DATA FOR ANALYSIS
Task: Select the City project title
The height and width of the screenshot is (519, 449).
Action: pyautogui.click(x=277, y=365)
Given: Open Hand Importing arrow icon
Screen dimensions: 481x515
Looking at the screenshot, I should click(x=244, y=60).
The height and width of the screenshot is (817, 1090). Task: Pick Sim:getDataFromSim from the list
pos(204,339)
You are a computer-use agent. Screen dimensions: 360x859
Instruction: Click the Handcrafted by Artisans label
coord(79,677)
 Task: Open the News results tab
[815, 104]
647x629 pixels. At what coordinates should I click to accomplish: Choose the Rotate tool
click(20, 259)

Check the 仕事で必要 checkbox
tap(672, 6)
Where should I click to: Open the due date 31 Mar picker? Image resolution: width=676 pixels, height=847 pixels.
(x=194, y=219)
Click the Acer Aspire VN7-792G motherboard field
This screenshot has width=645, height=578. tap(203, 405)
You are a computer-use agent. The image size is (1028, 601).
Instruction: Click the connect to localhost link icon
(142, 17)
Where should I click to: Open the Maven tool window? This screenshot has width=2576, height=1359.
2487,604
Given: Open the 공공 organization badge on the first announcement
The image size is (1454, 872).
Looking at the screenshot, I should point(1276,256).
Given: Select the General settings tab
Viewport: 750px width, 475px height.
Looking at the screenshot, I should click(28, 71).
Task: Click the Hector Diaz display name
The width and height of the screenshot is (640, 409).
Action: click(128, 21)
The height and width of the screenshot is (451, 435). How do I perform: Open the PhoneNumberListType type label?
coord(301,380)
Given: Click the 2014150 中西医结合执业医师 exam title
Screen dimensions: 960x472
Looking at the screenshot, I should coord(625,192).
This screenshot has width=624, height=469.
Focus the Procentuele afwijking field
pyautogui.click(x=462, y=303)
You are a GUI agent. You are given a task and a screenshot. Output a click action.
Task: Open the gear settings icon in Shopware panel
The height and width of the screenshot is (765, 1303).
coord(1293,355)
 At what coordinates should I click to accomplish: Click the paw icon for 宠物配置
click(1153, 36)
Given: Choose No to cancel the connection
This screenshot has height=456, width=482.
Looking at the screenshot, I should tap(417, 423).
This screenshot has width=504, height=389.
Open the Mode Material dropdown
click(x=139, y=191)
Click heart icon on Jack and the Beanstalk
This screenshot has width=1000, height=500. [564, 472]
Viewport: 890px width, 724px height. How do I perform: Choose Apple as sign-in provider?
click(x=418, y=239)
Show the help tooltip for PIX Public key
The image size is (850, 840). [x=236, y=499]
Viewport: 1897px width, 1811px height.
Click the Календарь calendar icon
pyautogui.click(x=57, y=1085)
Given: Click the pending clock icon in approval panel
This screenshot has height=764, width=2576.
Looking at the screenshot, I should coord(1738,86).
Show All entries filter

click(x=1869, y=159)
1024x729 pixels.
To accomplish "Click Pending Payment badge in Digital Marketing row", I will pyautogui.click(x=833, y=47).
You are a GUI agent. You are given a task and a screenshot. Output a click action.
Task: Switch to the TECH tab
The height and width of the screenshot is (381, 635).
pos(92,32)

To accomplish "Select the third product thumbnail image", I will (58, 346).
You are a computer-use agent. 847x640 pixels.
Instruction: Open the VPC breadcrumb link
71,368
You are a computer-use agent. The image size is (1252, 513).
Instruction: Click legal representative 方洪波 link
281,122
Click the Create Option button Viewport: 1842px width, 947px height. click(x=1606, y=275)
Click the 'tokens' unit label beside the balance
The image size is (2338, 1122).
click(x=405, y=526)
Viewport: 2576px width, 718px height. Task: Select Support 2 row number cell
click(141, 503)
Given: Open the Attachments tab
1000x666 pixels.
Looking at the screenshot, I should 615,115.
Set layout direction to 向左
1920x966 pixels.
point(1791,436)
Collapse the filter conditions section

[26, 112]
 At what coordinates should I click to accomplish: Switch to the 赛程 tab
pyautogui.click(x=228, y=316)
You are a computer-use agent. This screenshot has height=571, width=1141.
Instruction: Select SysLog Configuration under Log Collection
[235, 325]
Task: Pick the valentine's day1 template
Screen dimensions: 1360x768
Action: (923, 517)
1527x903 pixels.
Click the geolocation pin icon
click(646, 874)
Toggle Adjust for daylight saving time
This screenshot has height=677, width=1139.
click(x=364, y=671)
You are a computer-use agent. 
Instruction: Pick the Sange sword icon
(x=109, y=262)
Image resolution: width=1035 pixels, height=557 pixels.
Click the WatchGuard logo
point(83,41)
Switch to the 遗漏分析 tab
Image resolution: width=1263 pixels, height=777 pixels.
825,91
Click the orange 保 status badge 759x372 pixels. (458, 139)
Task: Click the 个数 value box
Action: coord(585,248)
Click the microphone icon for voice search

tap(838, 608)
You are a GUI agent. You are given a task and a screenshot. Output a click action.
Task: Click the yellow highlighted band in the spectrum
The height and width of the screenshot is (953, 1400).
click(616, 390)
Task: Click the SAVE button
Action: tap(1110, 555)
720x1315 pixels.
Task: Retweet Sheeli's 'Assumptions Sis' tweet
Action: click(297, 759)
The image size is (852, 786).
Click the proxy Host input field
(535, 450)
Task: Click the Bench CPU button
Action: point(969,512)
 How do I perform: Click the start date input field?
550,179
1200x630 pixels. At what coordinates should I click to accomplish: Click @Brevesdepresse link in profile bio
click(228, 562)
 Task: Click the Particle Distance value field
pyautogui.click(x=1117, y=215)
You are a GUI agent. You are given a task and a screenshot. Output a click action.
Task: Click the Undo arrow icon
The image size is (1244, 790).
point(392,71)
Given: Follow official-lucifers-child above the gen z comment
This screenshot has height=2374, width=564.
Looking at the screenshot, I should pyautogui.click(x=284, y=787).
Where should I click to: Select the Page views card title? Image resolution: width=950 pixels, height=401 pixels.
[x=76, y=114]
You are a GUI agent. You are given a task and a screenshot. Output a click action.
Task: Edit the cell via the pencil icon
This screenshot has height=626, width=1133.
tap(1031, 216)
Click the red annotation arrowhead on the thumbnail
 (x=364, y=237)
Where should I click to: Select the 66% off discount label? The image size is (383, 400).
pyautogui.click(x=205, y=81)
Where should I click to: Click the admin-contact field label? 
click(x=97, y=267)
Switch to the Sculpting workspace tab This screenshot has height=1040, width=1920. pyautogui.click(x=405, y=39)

TASK STATEMENT
Return every record above. Copy each one exactly.

EXERCISE OUTPUT
Task: Select the City project title
The height and width of the screenshot is (519, 449).
Action: pyautogui.click(x=277, y=365)
Given: Open Hand Importing arrow icon
Screen dimensions: 481x515
Looking at the screenshot, I should click(x=244, y=60).
The height and width of the screenshot is (817, 1090). Task: Pick Sim:getDataFromSim from the list
pos(204,339)
You are a computer-use agent. Screen dimensions: 360x859
Instruction: Click the Handcrafted by Artisans label
coord(79,677)
 Task: Open the News results tab
[815, 104]
647x629 pixels. At what coordinates should I click to accomplish: Choose the Rotate tool
click(20, 259)

Check the 仕事で必要 checkbox
tap(672, 6)
Where should I click to: Open the due date 31 Mar picker? Image resolution: width=676 pixels, height=847 pixels.
(x=194, y=219)
Click the Acer Aspire VN7-792G motherboard field
This screenshot has width=645, height=578. tap(203, 405)
You are a computer-use agent. The image size is (1028, 601).
Instruction: Click the connect to localhost link icon
(142, 17)
Where should I click to: Open the Maven tool window? This screenshot has width=2576, height=1359.
2487,604
Given: Open the 공공 organization badge on the first announcement
The image size is (1454, 872).
Looking at the screenshot, I should point(1276,256).
Given: Select the General settings tab
Viewport: 750px width, 475px height.
Looking at the screenshot, I should click(28, 71).
Task: Click the Hector Diaz display name
The width and height of the screenshot is (640, 409).
Action: click(128, 21)
The height and width of the screenshot is (451, 435). How do I perform: Open the PhoneNumberListType type label?
coord(301,380)
Given: Click the 2014150 中西医结合执业医师 exam title
Screen dimensions: 960x472
Looking at the screenshot, I should coord(625,192).
This screenshot has width=624, height=469.
Focus the Procentuele afwijking field
pyautogui.click(x=462, y=303)
You are a GUI agent. You are given a task and a screenshot. Output a click action.
Task: Open the gear settings icon in Shopware panel
The height and width of the screenshot is (765, 1303).
coord(1293,355)
 At what coordinates should I click to accomplish: Click the paw icon for 宠物配置
click(1153, 36)
Given: Choose No to cancel the connection
This screenshot has height=456, width=482.
Looking at the screenshot, I should tap(417, 423).
This screenshot has width=504, height=389.
Open the Mode Material dropdown
click(x=139, y=191)
Click heart icon on Jack and the Beanstalk
This screenshot has width=1000, height=500. [564, 472]
Viewport: 890px width, 724px height. How do I perform: Choose Apple as sign-in provider?
click(x=418, y=239)
Show the help tooltip for PIX Public key
The image size is (850, 840). [x=236, y=499]
Viewport: 1897px width, 1811px height.
Click the Календарь calendar icon
pyautogui.click(x=57, y=1085)
Given: Click the pending clock icon in approval panel
This screenshot has height=764, width=2576.
Looking at the screenshot, I should coord(1738,86).
Show All entries filter

click(x=1869, y=159)
1024x729 pixels.
To accomplish "Click Pending Payment badge in Digital Marketing row", I will pyautogui.click(x=833, y=47).
You are a GUI agent. You are given a task and a screenshot. Output a click action.
Task: Switch to the TECH tab
The height and width of the screenshot is (381, 635).
pos(92,32)

To accomplish "Select the third product thumbnail image", I will (58, 346).
You are a computer-use agent. 847x640 pixels.
Instruction: Open the VPC breadcrumb link
71,368
You are a computer-use agent. The image size is (1252, 513).
Instruction: Click legal representative 方洪波 link
281,122
Click the Create Option button Viewport: 1842px width, 947px height. click(x=1606, y=275)
Click the 'tokens' unit label beside the balance
The image size is (2338, 1122).
click(x=405, y=526)
Viewport: 2576px width, 718px height. Task: Select Support 2 row number cell
click(141, 503)
Given: Open the Attachments tab
1000x666 pixels.
Looking at the screenshot, I should 615,115.
Set layout direction to 向左
1920x966 pixels.
point(1791,436)
Collapse the filter conditions section

[26, 112]
 At what coordinates should I click to accomplish: Switch to the 赛程 tab
pyautogui.click(x=228, y=316)
You are a computer-use agent. This screenshot has height=571, width=1141.
Instruction: Select SysLog Configuration under Log Collection
[235, 325]
Task: Pick the valentine's day1 template
Screen dimensions: 1360x768
Action: (923, 517)
1527x903 pixels.
Click the geolocation pin icon
click(646, 874)
Toggle Adjust for daylight saving time
This screenshot has height=677, width=1139.
click(x=364, y=671)
You are a computer-use agent. 
Instruction: Pick the Sange sword icon
(x=109, y=262)
Image resolution: width=1035 pixels, height=557 pixels.
Click the WatchGuard logo
point(83,41)
Switch to the 遗漏分析 tab
Image resolution: width=1263 pixels, height=777 pixels.
825,91
Click the orange 保 status badge 759x372 pixels. (458, 139)
Task: Click the 个数 value box
Action: coord(585,248)
Click the microphone icon for voice search

tap(838, 608)
You are a GUI agent. You are given a task and a screenshot. Output a click action.
Task: Click the yellow highlighted band in the spectrum
The height and width of the screenshot is (953, 1400).
click(616, 390)
Task: Click the SAVE button
Action: tap(1110, 555)
720x1315 pixels.
Task: Retweet Sheeli's 'Assumptions Sis' tweet
Action: click(297, 759)
The image size is (852, 786).
Click the proxy Host input field
(535, 450)
Task: Click the Bench CPU button
Action: point(969,512)
 How do I perform: Click the start date input field?
550,179
1200x630 pixels. At what coordinates should I click to accomplish: Click @Brevesdepresse link in profile bio
click(228, 562)
 Task: Click the Particle Distance value field
pyautogui.click(x=1117, y=215)
You are a GUI agent. You are given a task and a screenshot. Output a click action.
Task: Click the Undo arrow icon
The image size is (1244, 790).
point(392,71)
Given: Follow official-lucifers-child above the gen z comment
This screenshot has height=2374, width=564.
Looking at the screenshot, I should pyautogui.click(x=284, y=787).
Where should I click to: Select the Page views card title? Image resolution: width=950 pixels, height=401 pixels.
[x=76, y=114]
You are a GUI agent. You are given a task and a screenshot. Output a click action.
Task: Edit the cell via the pencil icon
This screenshot has height=626, width=1133.
tap(1031, 216)
Click the red annotation arrowhead on the thumbnail
 (x=364, y=237)
Where should I click to: Select the 66% off discount label? The image size is (383, 400).
pyautogui.click(x=205, y=81)
Where should I click to: Click the admin-contact field label? 
click(x=97, y=267)
Switch to the Sculpting workspace tab This screenshot has height=1040, width=1920. pyautogui.click(x=405, y=39)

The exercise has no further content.